====== Records shown

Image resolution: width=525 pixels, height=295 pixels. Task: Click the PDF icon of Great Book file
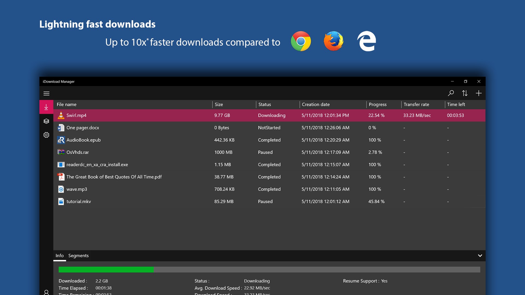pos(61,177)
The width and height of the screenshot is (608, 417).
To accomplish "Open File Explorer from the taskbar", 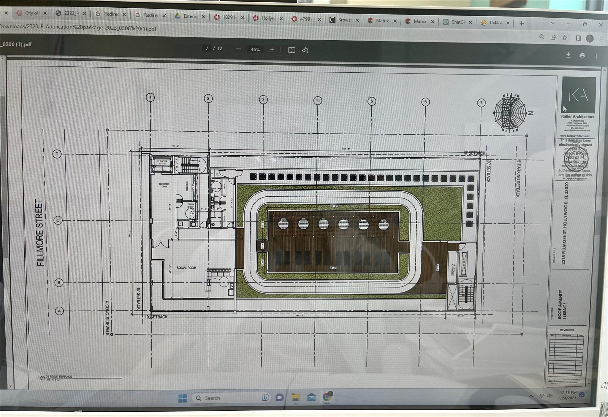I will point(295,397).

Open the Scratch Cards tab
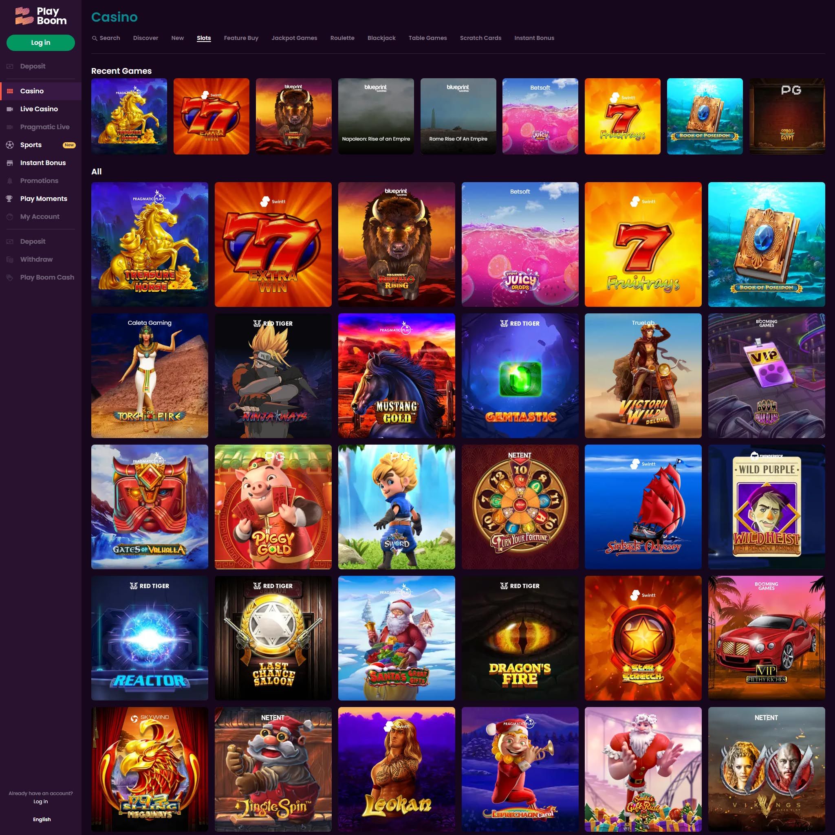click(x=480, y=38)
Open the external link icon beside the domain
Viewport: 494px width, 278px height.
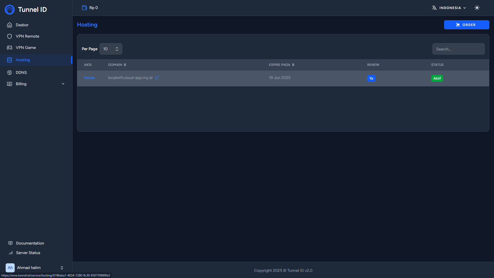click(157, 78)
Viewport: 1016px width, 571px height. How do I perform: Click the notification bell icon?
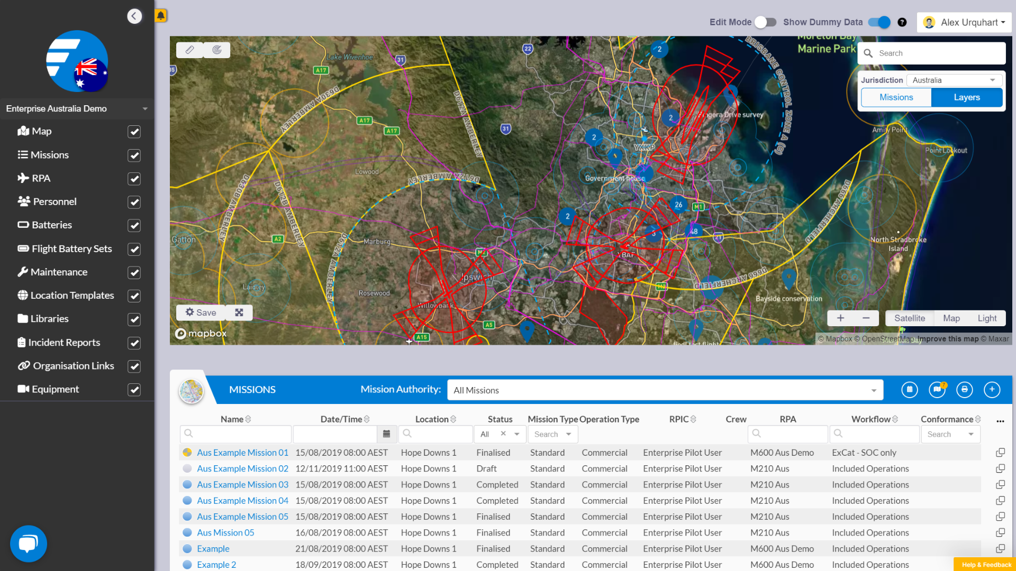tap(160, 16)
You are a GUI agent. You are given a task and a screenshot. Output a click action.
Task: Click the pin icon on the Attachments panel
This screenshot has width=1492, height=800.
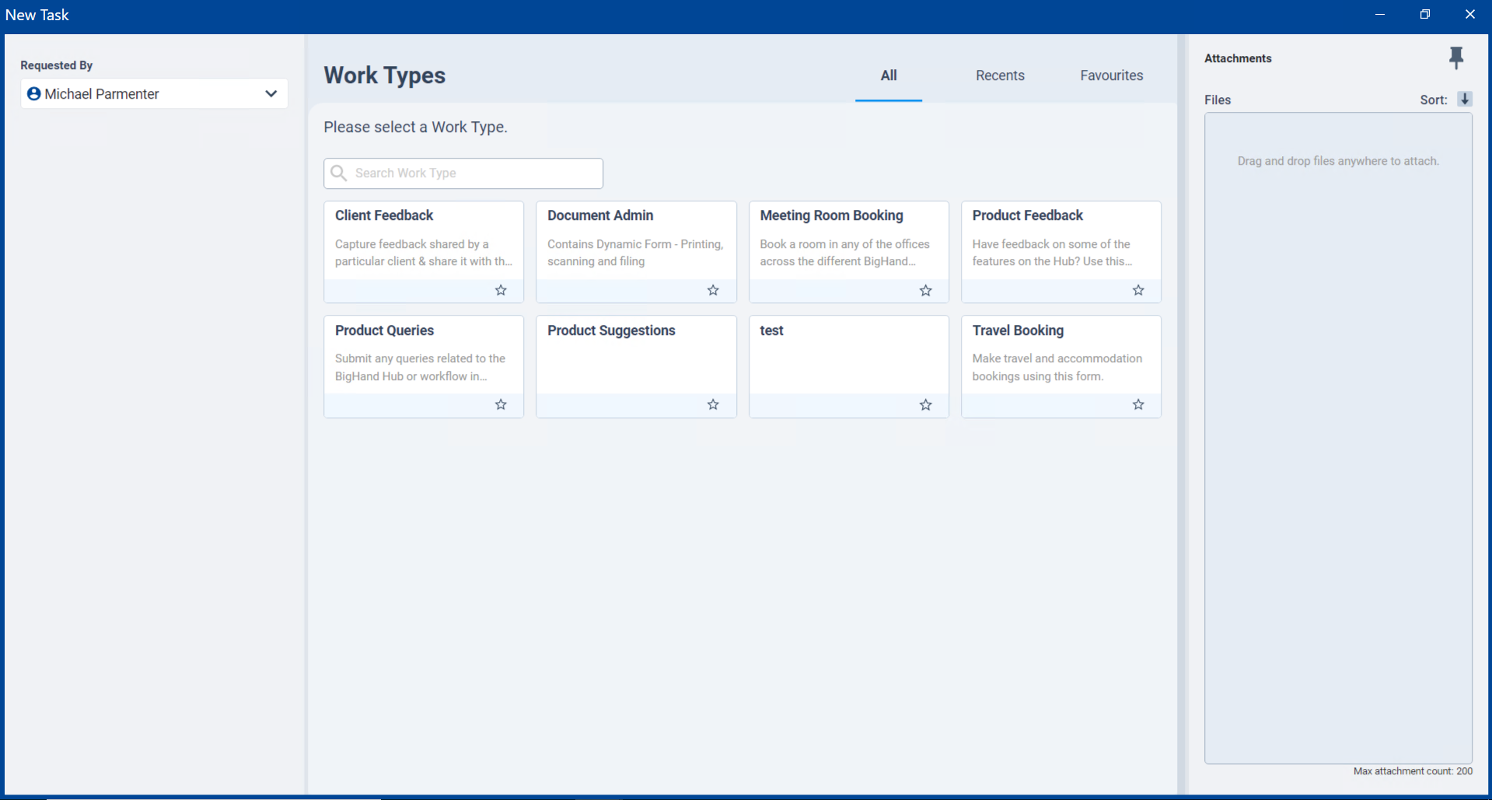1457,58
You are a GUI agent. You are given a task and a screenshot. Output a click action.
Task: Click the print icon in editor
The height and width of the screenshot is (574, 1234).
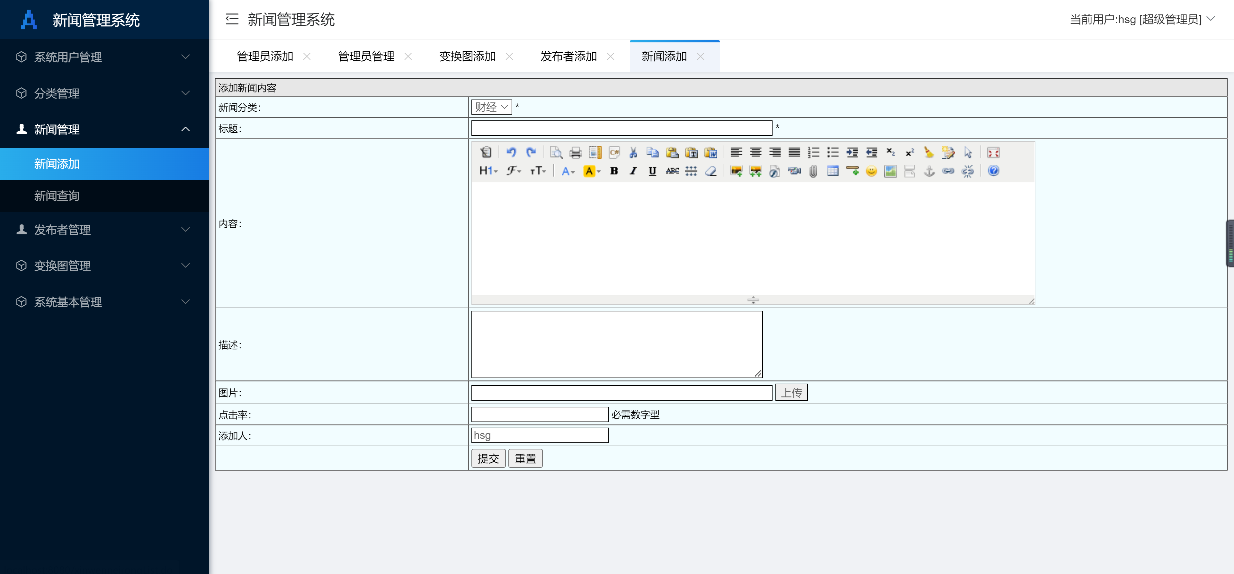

============

What to do:
What is needed is an exact restatement of the lines from the line with "This screenshot has width=1492, height=800." through the final line of the data, pictures excluded.

The answer:
This screenshot has width=1492, height=800.
1457,58
You are a GUI agent. You are given a task and a screenshot. Output a click action.
Task: Click the print icon in editor
The height and width of the screenshot is (574, 1234).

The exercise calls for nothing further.